The "home economy" also benefits digital entertainment. When it comes to staying at home, the best way to ease anxiety is entertainment.

Sitting on the core resources in the fields of games, music, video, social, etc.$Tencent (00700.HK) $Benefit a lot, as the world's largest game company, Tencent is undoubtedly the biggest winner. According to the latest research report of Everbright Securities, the average daily DAU of Tencent's "Arena of Valor" during the Spring Festival in 2020 may be close to 129 million, and the average daily DAU in January may reach 9.2 billion yuan, which is just one of Tencent's games. At the same time, mobile games such as "Game for Peace" and "PUBG Mobile" are popular in domestic and foreign markets.

In addition, GF Securities Co., LTD. said that in the field of to B services, the epidemic suppresses consumption, which is expected to have a certain negative impact on Tencent's payment business, but it is also accelerating the digitization of merchants and brands, and the activities such as Mini Program, WeCom, and Tencent meetings have increased, bringing growth to Tencent Cloud's business.

However, Tencent's advertising business may come under pressure in the first quarter, which accounts for nearly 20 per cent of Tencent's overall income.

$Tencent Music (TME.US) $Executives also said in the earnings call that the epidemic had an impact on Tencent Music's revenue in the social entertainment section, which may slow down in the first quarter and is not expected to return to normal until the second half of the year.

NetEase, Inc, a fierce rival in the game market, is also very conservative.$NetEase, Inc (NTES.US) $CEO Ding Lei said at the earnings conference, "to be realistic, the number of players and the overall operation of the game in the first quarter are slightly better than the previous Spring Festival, but the Spring Festival itself is a very important season for games. "

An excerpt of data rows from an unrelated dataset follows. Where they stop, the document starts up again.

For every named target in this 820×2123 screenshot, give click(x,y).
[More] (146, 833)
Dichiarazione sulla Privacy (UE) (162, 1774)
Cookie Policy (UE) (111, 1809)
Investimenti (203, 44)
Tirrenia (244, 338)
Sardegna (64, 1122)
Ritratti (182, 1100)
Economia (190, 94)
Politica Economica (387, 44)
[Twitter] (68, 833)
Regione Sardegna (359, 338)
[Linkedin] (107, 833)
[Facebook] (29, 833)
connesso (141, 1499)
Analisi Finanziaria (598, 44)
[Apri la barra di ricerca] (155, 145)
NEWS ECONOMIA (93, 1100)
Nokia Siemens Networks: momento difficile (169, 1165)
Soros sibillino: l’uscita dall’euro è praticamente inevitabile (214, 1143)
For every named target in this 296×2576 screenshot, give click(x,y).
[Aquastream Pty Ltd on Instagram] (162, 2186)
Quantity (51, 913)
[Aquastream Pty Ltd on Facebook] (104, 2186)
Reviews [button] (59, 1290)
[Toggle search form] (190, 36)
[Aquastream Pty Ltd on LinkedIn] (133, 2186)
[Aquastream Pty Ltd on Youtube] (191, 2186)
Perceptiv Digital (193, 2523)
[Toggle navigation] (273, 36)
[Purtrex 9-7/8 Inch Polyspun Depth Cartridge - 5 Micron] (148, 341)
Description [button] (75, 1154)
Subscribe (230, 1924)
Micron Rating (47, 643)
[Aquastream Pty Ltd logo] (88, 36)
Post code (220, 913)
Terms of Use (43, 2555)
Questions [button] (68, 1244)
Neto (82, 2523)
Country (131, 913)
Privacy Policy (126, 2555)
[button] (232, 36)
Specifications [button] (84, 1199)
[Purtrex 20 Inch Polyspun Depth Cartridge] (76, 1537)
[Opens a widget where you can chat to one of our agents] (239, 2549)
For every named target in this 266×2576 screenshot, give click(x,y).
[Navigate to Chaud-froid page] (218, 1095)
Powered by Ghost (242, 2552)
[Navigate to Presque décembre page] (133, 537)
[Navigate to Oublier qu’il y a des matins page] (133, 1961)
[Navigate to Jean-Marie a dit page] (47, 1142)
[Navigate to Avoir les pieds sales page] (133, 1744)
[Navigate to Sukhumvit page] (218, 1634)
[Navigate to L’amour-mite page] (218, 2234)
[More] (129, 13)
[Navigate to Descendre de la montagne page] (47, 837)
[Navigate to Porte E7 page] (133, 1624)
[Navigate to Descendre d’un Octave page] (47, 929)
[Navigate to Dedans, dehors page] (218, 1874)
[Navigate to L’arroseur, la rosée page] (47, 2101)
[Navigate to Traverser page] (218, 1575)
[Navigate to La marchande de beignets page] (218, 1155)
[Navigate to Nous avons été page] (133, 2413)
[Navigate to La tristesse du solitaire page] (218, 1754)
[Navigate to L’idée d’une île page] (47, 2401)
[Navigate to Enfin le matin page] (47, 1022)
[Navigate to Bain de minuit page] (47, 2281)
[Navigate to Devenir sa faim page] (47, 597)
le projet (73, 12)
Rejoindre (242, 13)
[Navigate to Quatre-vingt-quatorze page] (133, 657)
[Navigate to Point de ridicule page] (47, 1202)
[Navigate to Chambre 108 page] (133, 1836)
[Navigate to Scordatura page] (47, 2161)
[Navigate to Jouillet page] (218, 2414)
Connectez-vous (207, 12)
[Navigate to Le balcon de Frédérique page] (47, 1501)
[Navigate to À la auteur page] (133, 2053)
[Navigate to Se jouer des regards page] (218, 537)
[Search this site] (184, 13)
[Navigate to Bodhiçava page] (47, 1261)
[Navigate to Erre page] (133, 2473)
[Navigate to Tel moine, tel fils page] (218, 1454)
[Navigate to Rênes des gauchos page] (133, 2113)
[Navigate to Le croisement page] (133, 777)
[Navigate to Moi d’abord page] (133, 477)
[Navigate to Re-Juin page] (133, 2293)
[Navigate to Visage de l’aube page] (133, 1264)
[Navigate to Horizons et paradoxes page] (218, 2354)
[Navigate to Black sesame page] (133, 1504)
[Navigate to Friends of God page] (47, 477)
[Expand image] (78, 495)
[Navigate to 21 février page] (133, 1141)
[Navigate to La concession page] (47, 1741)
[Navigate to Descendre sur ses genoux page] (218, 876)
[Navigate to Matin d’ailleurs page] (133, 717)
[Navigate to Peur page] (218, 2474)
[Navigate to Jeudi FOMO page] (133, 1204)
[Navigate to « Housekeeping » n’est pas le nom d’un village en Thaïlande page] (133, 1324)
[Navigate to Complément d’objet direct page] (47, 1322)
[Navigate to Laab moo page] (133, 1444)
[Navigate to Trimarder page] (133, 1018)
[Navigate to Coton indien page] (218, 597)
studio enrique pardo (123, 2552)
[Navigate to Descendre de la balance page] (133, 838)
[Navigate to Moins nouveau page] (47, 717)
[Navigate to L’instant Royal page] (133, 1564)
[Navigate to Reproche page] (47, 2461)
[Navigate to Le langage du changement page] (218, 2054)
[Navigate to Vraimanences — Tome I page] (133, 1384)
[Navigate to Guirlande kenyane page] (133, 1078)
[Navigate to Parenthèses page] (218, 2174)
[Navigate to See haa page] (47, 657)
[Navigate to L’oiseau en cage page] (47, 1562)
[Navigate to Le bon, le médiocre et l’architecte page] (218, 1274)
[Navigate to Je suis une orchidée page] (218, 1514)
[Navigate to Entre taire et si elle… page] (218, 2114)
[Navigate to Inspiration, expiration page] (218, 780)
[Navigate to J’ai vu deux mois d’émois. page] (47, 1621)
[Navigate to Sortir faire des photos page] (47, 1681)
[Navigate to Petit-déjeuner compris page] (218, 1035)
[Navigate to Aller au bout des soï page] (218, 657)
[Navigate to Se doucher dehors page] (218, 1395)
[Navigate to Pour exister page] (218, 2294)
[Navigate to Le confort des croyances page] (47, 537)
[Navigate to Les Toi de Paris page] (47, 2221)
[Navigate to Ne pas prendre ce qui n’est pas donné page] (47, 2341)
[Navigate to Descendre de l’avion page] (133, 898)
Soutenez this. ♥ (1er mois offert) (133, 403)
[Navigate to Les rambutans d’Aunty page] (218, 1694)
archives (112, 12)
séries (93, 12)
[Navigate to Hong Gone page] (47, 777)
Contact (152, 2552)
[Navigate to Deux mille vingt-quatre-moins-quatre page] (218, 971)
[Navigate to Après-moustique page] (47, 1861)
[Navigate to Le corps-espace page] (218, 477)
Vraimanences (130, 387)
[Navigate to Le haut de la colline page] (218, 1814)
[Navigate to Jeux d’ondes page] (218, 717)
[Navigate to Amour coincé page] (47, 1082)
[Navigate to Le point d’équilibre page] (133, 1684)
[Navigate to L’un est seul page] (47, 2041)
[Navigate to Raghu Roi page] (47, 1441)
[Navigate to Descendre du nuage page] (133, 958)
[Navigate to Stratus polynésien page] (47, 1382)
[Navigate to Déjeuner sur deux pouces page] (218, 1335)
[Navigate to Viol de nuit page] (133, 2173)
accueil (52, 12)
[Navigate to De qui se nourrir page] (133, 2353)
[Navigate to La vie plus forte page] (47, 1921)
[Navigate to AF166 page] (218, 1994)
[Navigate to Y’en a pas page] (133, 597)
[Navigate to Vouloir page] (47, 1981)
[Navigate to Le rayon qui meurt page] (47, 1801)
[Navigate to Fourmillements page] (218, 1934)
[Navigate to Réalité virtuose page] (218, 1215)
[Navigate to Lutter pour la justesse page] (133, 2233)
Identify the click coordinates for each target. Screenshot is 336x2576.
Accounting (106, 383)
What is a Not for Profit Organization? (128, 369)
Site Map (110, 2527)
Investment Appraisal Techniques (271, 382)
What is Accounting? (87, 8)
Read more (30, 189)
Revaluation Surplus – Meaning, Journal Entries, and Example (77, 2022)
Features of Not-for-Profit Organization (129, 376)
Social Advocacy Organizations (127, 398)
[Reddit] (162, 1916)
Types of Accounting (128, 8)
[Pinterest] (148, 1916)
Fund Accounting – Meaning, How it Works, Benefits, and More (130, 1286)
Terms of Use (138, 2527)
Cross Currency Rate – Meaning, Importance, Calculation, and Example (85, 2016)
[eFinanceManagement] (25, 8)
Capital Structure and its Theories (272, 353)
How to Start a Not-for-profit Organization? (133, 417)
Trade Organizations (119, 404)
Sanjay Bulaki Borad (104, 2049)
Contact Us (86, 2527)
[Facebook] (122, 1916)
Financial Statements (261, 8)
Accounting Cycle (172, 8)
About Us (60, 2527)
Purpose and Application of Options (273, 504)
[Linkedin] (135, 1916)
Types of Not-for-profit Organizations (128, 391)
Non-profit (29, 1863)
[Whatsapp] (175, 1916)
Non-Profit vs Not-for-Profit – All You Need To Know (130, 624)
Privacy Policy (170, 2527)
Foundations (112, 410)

As an Internet entertainment upstart, Bilibili Inc. attracted more attention after the success of the New Year's Day Gala in 2020. In fiscal year 2019, Bilibili Inc. 's total revenue reached 6.78 billion yuan, an increase of 64 percent over the same period last year, of which revenue in the fourth quarter rose 74 percent year-on-year to 2.01 billion yuan, exceeding market expectations for seven consecutive quarters. At the same time, Bilibili Inc. 's fourth-quarter operating loss was 419.9 million yuan, compared with 289 million yuan in the same period last year. The fourth-quarter net loss was 387 million yuan, compared with 191 million yuan in the same period last year, an increase of 102.9 percent.

In a teleconference$Bilibili Inc. (BILI.US) $Chen Rui, chairman and CEO, pointed out that Bilibili Inc. 's business is more diversified, and the e-commerce business is obviously affected by the epidemic, while businesses such as games and fees paid by big members have increased because of the holidays, so the epidemic has little impact on Bilibili Inc. in the short term. In the financial report, Bilibili Inc. looked forward to the income in the first quarter of 2020, which is expected to reach 2.15 billion to 2.2 billion yuan. Bilibili Inc. 's total revenue in the first quarter of 2019 was 1.37 billion yuan, with a net loss of 195 million yuan.

Conclusion:

After the gunshot, there was no winner. In this epidemic sweeping the world, a few industries are positive, but many more can not escape the fate of declining performance. But the crisis is not the end, and through the turbulent first quarter, the Chinese market has taken the lead to regain its former vitality. In the coldest spring, hope is even more important.

Edit / Iris

The translation is provided by third-party software.